REQUIREMENT ->
Find each line in the records below that contains the word "Acer", and copy it out.

Stored data entries:
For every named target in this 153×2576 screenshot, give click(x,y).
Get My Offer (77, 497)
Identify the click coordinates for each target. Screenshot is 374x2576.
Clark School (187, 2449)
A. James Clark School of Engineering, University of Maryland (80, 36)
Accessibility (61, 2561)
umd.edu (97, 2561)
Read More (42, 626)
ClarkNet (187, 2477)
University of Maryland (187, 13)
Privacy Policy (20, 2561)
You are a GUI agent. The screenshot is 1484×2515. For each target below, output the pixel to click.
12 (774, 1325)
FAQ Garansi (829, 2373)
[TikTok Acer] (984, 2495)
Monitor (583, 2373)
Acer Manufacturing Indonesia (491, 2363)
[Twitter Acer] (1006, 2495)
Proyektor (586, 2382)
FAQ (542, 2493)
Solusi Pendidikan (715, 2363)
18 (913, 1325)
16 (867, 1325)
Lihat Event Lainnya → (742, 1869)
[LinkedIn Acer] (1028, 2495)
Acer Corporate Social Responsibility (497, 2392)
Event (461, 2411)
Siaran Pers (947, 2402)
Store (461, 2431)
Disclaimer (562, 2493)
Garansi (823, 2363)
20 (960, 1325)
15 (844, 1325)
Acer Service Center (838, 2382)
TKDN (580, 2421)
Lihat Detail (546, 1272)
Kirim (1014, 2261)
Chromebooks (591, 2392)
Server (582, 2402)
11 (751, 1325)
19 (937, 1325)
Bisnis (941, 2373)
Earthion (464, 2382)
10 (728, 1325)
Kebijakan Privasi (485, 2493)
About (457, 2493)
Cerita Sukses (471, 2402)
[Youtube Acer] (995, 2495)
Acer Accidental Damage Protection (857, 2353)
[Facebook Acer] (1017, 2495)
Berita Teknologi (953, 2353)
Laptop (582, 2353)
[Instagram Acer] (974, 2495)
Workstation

RESULT OF THE TASK ->
[TikTok Acer] (984, 2495)
Acer Manufacturing Indonesia (491, 2363)
[Twitter Acer] (1006, 2495)
[LinkedIn Acer] (1028, 2495)
Acer Corporate Social Responsibility (497, 2392)
Acer Service Center (838, 2382)
[Youtube Acer] (995, 2495)
Acer Accidental Damage Protection (857, 2353)
[Facebook Acer] (1017, 2495)
[Instagram Acer] (974, 2495)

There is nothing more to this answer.